- Cate Faehrmann, membro Greens da Assembleia do NSW, apresentará na próxima semana um projeto de lei de membro privado para ampliar o poder dos conselhos locais de regular fazendas de blueberry e outras frutas vermelhas no litoral centro-norte, diante da expansão da atividade.
- Moradores e autoridades locais se preocupam com riscos ambientais, de poluição e com a desvalorização de imóveis, conforme o governo estadual analisa inquérito sobre supostos abusos de trabalhadores na região.
- O projeto propõe obrigar áreas de proteção entre plantações intensivas, residências e sistemas hídricos, além de controlos mais rígidos de pulverização, runoff e irrigação, e ampliar a fiscalização de pesticidas.
- A medida também busca ampliar poderes dos conselhos para regular fazendas de blueberry, após decisões judiciais na região de Coffs Harbour envolvendo estufas e autorização de desenvolvimento.

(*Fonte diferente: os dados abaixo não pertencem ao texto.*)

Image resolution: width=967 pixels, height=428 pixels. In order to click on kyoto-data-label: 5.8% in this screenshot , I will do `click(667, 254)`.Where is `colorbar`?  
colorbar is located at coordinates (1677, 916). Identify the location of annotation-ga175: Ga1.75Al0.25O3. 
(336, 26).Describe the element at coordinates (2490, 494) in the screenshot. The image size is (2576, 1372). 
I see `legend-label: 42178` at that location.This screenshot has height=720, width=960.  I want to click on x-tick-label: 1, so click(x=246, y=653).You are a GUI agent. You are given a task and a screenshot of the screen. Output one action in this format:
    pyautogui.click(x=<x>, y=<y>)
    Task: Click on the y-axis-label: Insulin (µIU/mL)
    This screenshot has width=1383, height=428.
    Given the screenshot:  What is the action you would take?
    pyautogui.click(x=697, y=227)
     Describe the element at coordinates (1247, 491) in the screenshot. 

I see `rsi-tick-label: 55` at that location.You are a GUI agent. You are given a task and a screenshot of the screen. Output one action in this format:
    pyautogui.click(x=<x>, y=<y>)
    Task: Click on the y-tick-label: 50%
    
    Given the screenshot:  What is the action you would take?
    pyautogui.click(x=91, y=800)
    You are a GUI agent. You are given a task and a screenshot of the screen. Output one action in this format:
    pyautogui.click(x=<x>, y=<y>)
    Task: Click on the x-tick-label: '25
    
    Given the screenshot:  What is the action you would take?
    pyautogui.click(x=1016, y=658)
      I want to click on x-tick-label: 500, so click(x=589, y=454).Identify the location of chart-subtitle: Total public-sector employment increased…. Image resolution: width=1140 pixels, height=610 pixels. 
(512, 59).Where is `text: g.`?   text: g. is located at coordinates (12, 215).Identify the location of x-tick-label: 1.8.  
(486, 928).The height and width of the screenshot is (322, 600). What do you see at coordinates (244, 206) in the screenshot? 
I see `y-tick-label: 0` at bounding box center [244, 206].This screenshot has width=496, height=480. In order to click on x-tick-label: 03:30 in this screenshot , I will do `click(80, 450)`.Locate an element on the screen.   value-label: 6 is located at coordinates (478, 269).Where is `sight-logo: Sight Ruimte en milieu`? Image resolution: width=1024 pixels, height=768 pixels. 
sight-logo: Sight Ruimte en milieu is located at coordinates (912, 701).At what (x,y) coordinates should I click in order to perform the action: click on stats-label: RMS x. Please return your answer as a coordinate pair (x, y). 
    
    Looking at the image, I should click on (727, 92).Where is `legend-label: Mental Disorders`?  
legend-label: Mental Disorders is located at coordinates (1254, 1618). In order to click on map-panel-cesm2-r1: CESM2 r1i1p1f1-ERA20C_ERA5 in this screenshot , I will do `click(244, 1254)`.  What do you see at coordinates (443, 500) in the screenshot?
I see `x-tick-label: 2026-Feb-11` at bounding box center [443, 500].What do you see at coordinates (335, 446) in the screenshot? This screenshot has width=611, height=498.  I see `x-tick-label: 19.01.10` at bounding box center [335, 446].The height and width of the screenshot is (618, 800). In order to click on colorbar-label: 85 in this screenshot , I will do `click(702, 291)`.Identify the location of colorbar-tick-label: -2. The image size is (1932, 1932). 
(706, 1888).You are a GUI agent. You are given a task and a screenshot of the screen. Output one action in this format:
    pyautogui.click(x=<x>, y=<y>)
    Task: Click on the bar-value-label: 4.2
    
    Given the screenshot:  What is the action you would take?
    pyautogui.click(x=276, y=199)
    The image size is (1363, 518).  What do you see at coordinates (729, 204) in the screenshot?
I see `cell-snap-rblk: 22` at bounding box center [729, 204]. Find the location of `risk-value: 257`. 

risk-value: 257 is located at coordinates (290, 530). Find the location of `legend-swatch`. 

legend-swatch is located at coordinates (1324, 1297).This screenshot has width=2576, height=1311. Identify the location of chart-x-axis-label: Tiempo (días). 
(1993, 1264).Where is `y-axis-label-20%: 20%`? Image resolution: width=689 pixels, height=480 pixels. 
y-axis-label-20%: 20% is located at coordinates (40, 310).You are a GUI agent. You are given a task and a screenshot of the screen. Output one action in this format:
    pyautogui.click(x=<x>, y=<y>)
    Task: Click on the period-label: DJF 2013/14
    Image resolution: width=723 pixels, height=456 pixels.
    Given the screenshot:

- O governo do estado, por sua vez, avalia mudanças nas regras de planejamento para permitir que conselhos exijam aprovação de desenvolvimento em determinadas situações, sob a avaliação de impactos na prática agrícola moderna.
A deputada Cate Faehrmann, do bloco dos Greens, vai apresentar na próxima semana um projeto de lei de membro privado. A medida busca ampliar o poder dos conselhos locais para regulamentar fazendas de blueberry e outras frutíferas na região nordeste de NSW, onde a expansão tem causado atritos com proprietários vizinhos. A iniciativa foca em impactos ambientais da agroindústria de frutos vermelhos na costa central.
Paralelamente, o governo estadual (Labor) avalia instaurar uma investigação sobre acusações de exploração de trabalhadores na região. A discussão incluiu lacunas regulatórias sobre empresas de trabalho temporário, que atuam como intermediárias entre fazendas e trabalhadores sazonais. NSW não possui a mesma regulação robusta de outros estados.
Movimento do projeto de lei
O projeto de Faehrmann prevê faixas de proteção entre áreas de horticultura intensiva, moradias e cursos d’água, além de controles mais rígidos sobre pulverização, escoamento e irrigação. Também propõe maior monitoramento de pesticidas na produção e maior competência aos conselhos para regular fazendas de blueberry.
Contexto local e decisões judiciais
Na prática, o Conselho de Coffs Harbour caiu em derrota no tribunal estadual ao contestar dois produtores de framboesa em Bonville. A disputa tratou de estufas polietilênicas construídas sem aprovação de desenvolvimento, com 4 hectares cobertos. A decisão pode influenciar futuras regulações locais.
Preocupações ambientais e socioeconômicas
Residentes temem impactos de escoamento e degradação ambiental, bem como depreciação de propriedades. Em Scotts Head, a proximidade de novas fazendas de blueberry com áreas de água e parques nacionais levanta questões sobre drenos de químicos e impactos na fauna e na pesca artesanal local.
Posição de autoridades e setor
A EPA já foi acionada por moradores para investigar possíveis impactos, mas não houve resultados divulgados até o momento. Enquanto isso, representantes do setor afirmam que mudanças propostas não seriam apoiadas pela repartição de planejamento estadual, segundo reportagens recentes.
Panorama regulatório
O ministro do planejamento, Paul Scully, afirmou que cabe aos conselhos modificar seus LEPs para exigir aprovação de desenvolvimento em certos casos. A norma atual permite que atividades de agricultura intensiva ocorram sem aprovação em áreas específicas, o que os conselhos podem flexibilizar ou fortalecer conforme a realidade local.